Remote caching means that your coworkers can reuse the results of commands you already ran.
Fine-grained invalidation
Work is broken down into many small units and kept warm in a daemon so that as little work as possible needs to be re-done when files change.
User Interface
The old "tree-based" output has been replaced by a low-latency dynamic UI.

This means that Pants's output is less verbose, and you can see what Pants is doing "under-the-hood" at any given moment.
Python Features
Pants v2 supports all the Python features that v1 supported, such as running tests and building binaries. It also provides many new or improved features:
- Test preparation and running occurs concurrently across targets.
- Support for lock files.
- Support for Black, Flake8, Pylint, Bandit, isort, and Docformatter.
- Support for building AWS Lambdas from Python code.
- Support for code generation from Protocol Buffers. Thrift support is coming soon.
Precise file arguments
When you run ./pants test project/app_test.py
, for example, Pants v2 will only run the tests in that specific file.

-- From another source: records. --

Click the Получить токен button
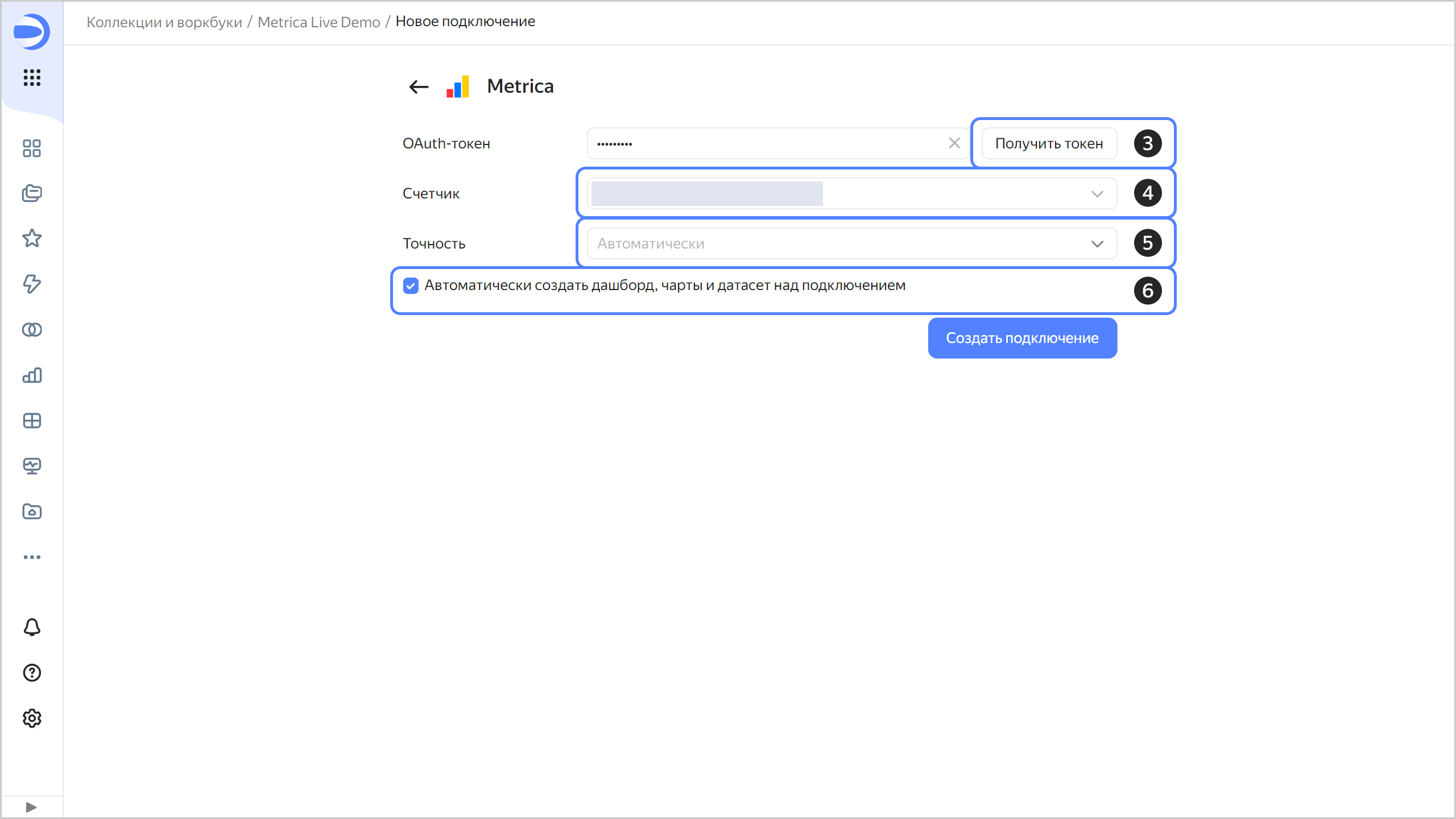Viewport: 1456px width, 819px height. [x=1049, y=144]
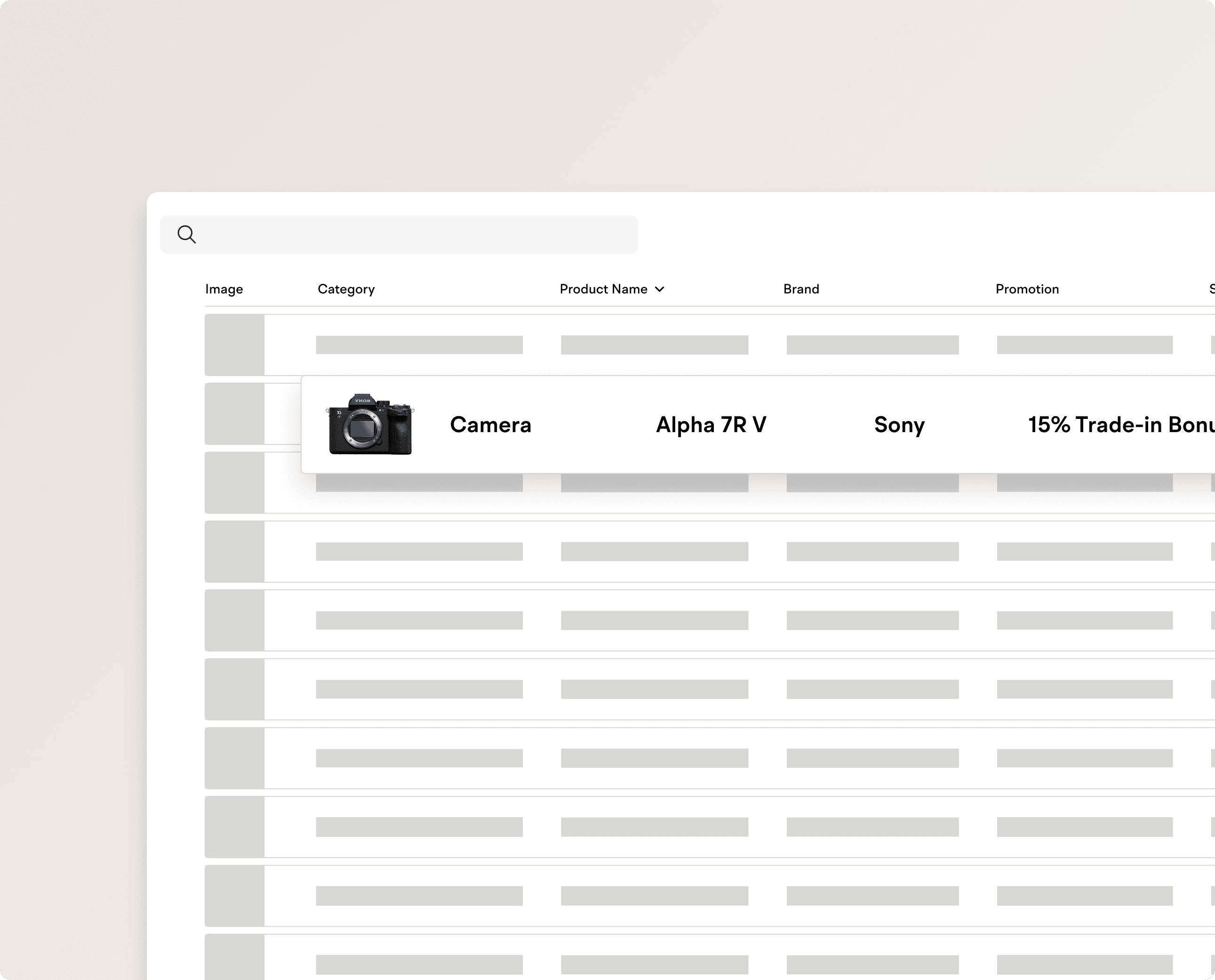
Task: Select the first row's brand placeholder
Action: (872, 345)
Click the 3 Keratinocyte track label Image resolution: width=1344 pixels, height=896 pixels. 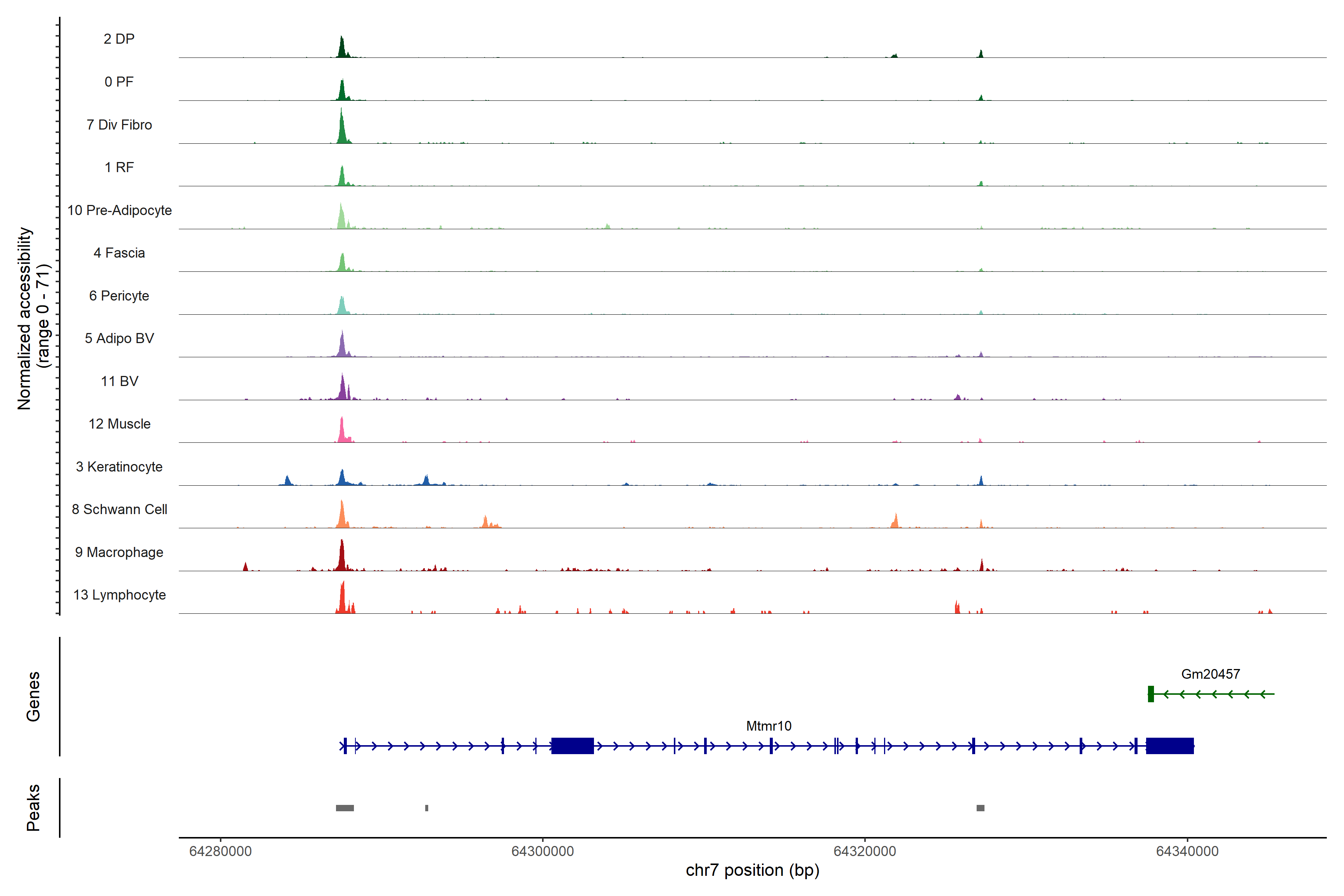coord(119,467)
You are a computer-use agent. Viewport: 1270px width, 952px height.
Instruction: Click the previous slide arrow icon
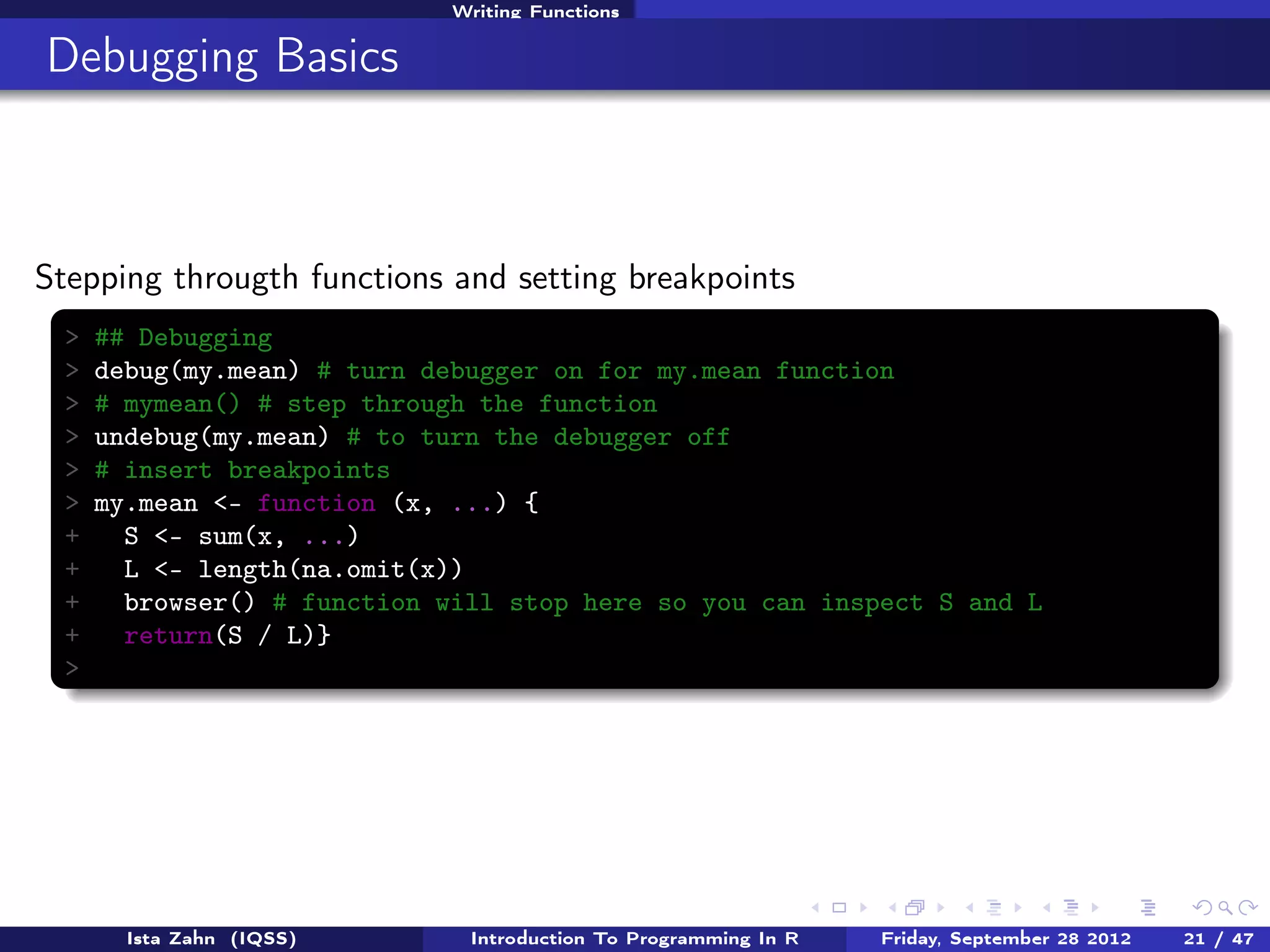(x=815, y=908)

(Pants v1 would run over the owning target, which might contain many additional files.)
A powerful plugin system
The old v1 plugin API required you to explicitly think about caching, and also made it hard to express dependencies between build steps.
With the v2 plugin API, your rules will run with the same concurrency, caching, and remoting semantics as the core rules!
Upcoming feature: dependency inference
Soon, Pants will be able to analyze your Python import statements to determine which targets your code depends on. This means that you will be able to leave off the
dependencies
field in BUILD files most of the time.